Stored records:
•••••

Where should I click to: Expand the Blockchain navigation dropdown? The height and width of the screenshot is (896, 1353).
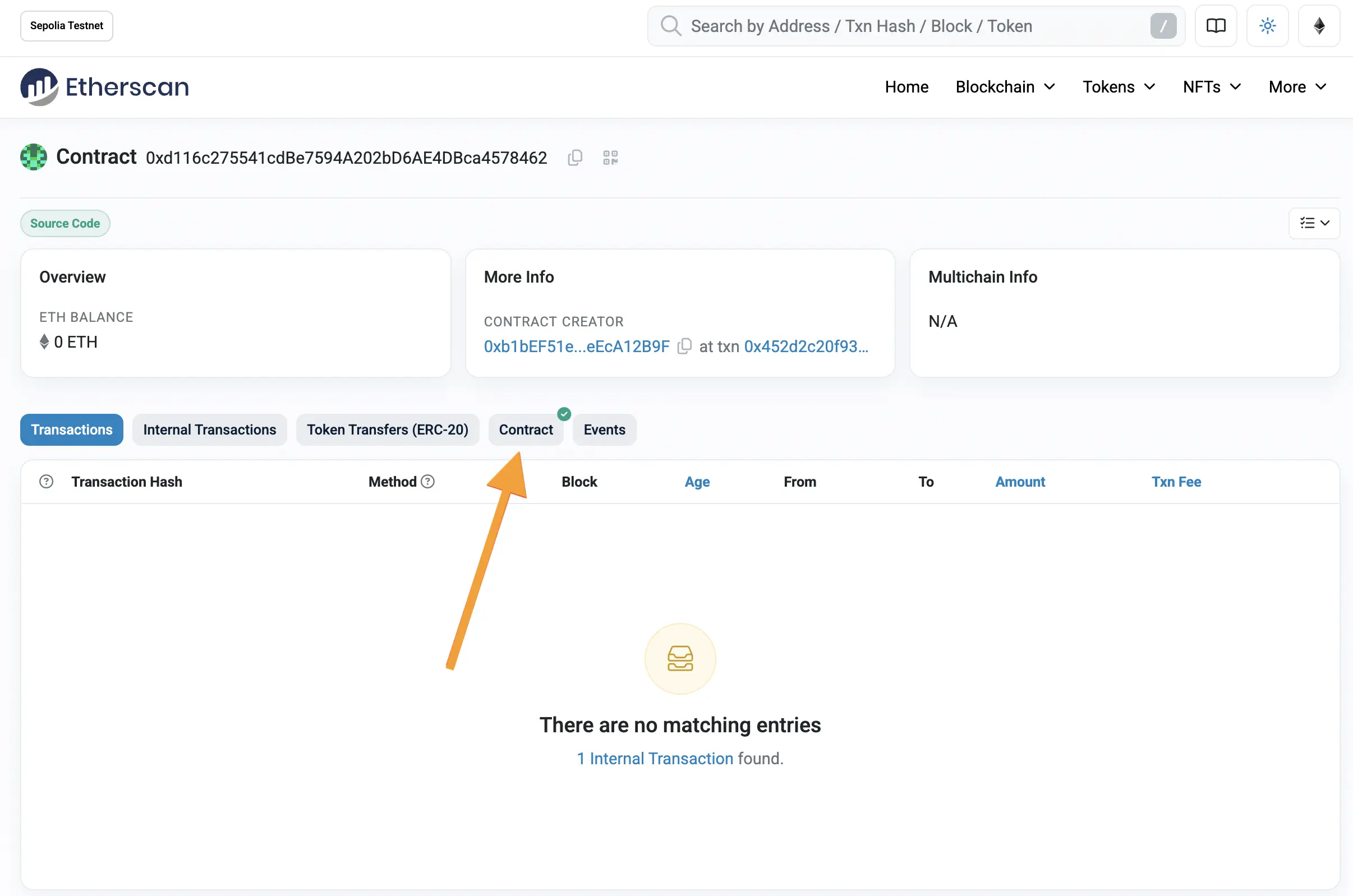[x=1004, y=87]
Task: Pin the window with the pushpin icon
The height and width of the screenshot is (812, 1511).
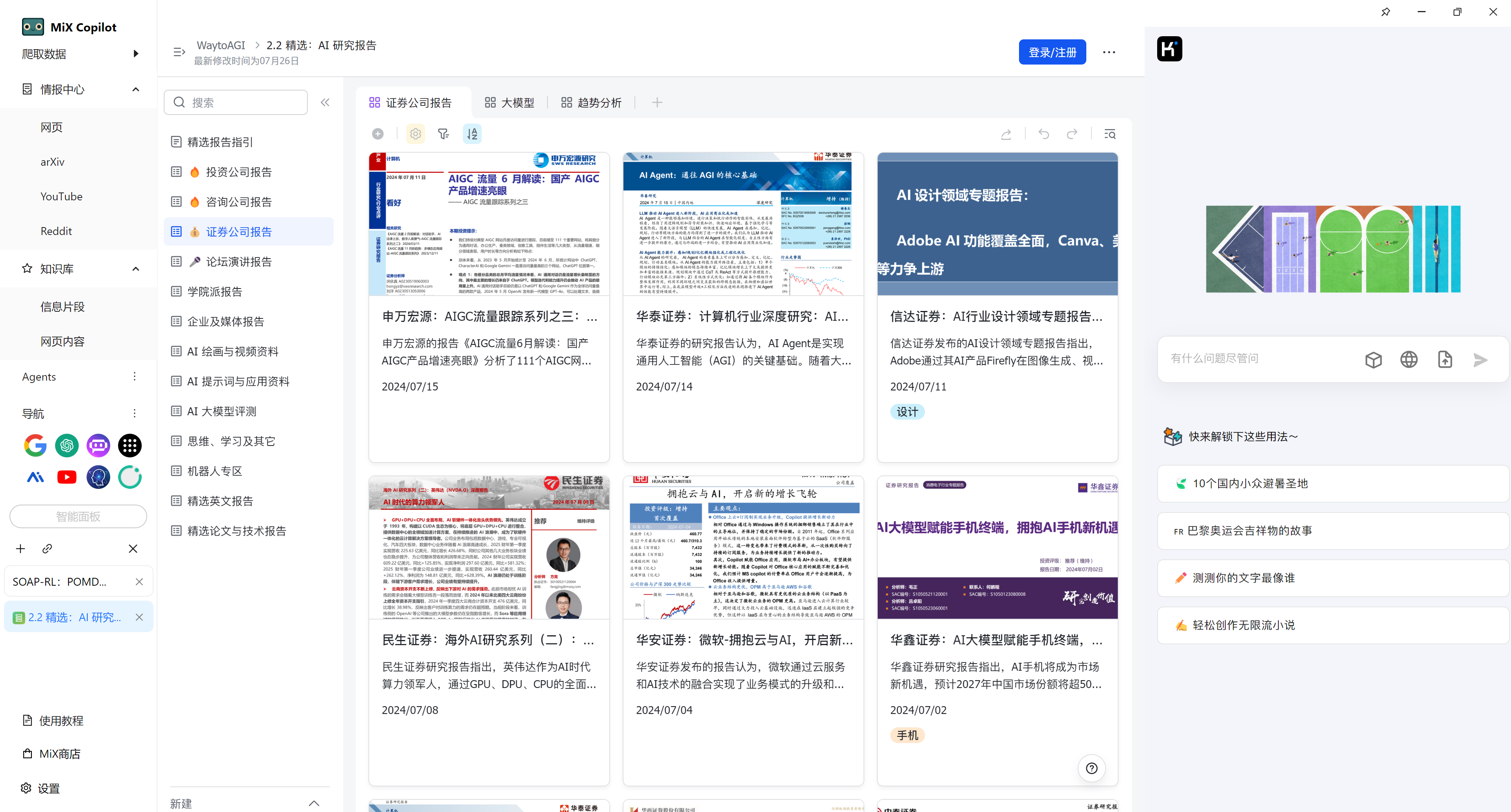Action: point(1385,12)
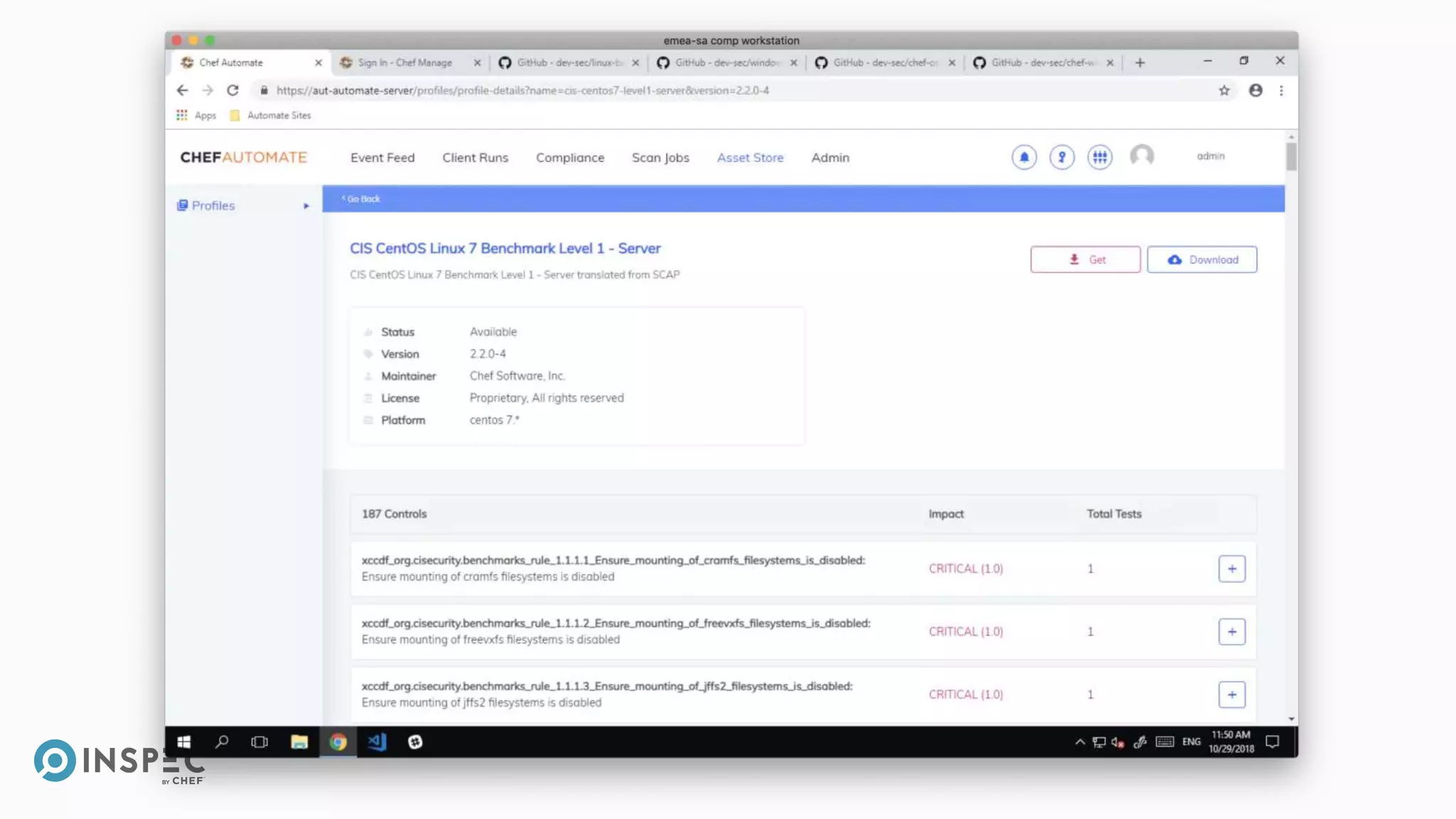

•••••

▶ _TASK GOAL_
Reproduce the data word for word, excluding its pictures.

▶ _SOLUTION FOR THIS EXERCISE_
Where should I click to: Expand the Blockchain navigation dropdown? The height and width of the screenshot is (896, 1353).
[x=1004, y=87]
Task: Pin the window with the pushpin icon
The height and width of the screenshot is (812, 1511).
Action: point(1385,12)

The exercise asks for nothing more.